Monday, August 9, 2010

You Can Find This in "The Wall Street Journal" (Fedor, ...)

An economic policy that seems to be working, at least with regard to expectations the U.S. economy will recover sooner rather than later, was spelled out in the Federal Reserve Chairman's testimony before Congress about three weeks ago.  Regardless of all the statistics and formulas, theorising and prognostications, the 2010 financial reform bill will asssure some things in the future:  That the abuses of private bankers do not end up being paid for by the state, and through other rules that they not be allowed to string their financial wagons together (another abuse as shown by the 2008 crisis.)  Other provsions of the new rules call for federal oversight and approval of some aspects of daily banking operations, but these items should not take away from the ordinarily streamlined running of the financial system, given its reliance on powerful information systems.

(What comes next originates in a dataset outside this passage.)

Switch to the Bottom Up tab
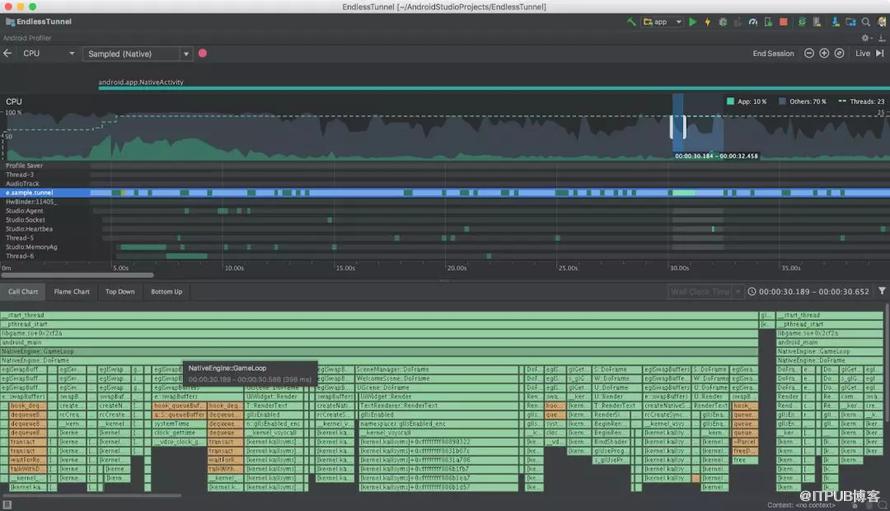Image resolution: width=890 pixels, height=511 pixels. pyautogui.click(x=166, y=291)
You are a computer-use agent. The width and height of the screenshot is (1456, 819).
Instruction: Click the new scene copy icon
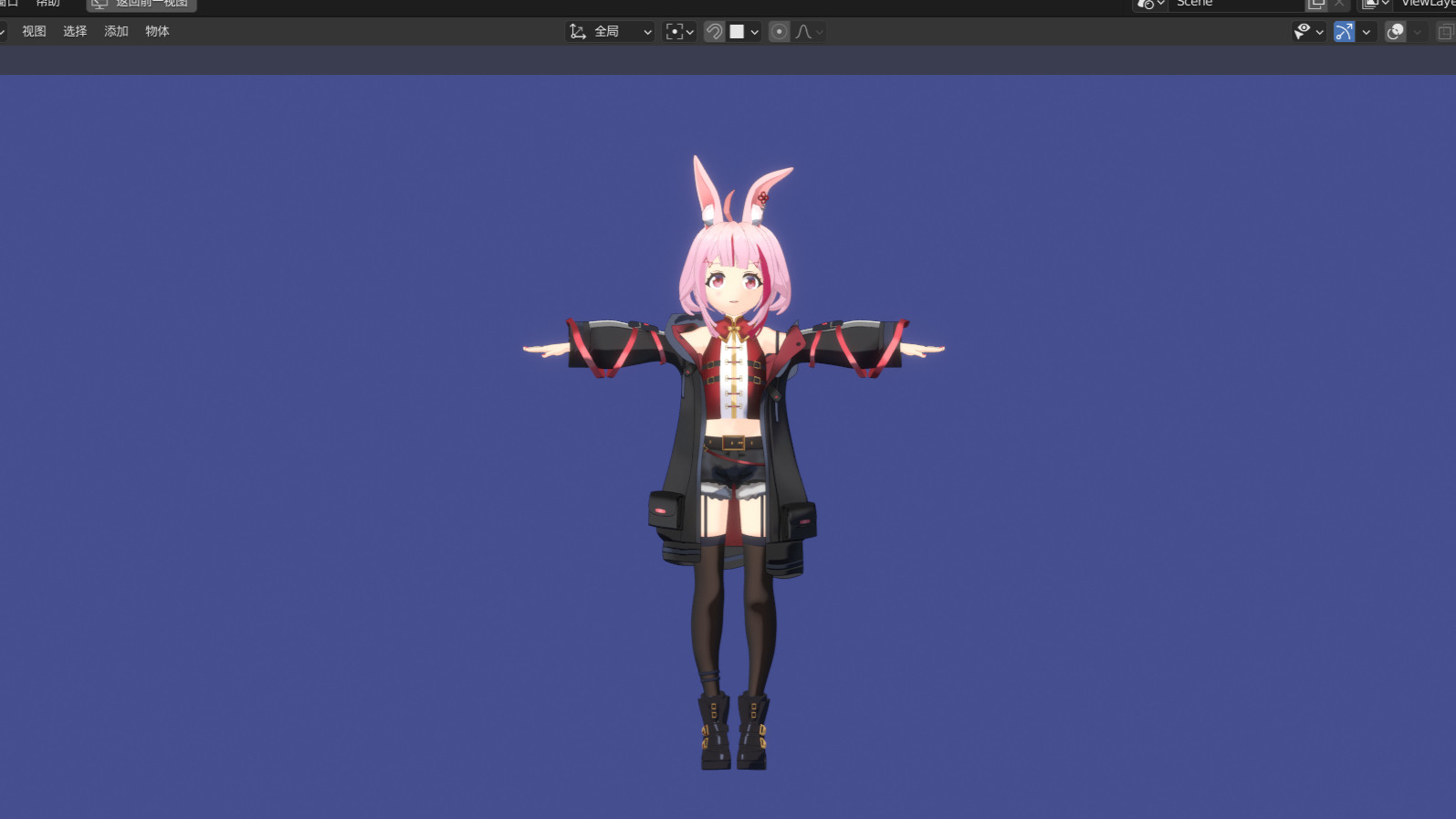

There are indications as well in the overall economy, apart from the financial sector, including expectations for continued price stability and indicators as provided from analysis of treasury rates that the Federal Reserve Chairman deserves credit for, insofar as these measures are prominent in recovery conditions.  Not the least to mention is consumers will not any longer, at least not for the foreseeable future, be able to pay off the mortgage with gains, and policies will principally discourage the type of highly - leveraged mortgage underwriting characterised by the last housing and related real estate finance boom.  Economic values as they are preached now might entirely have gone back to the virtues of saving and socking away cash apart from fancy investment vehicles as promoted through the local money store.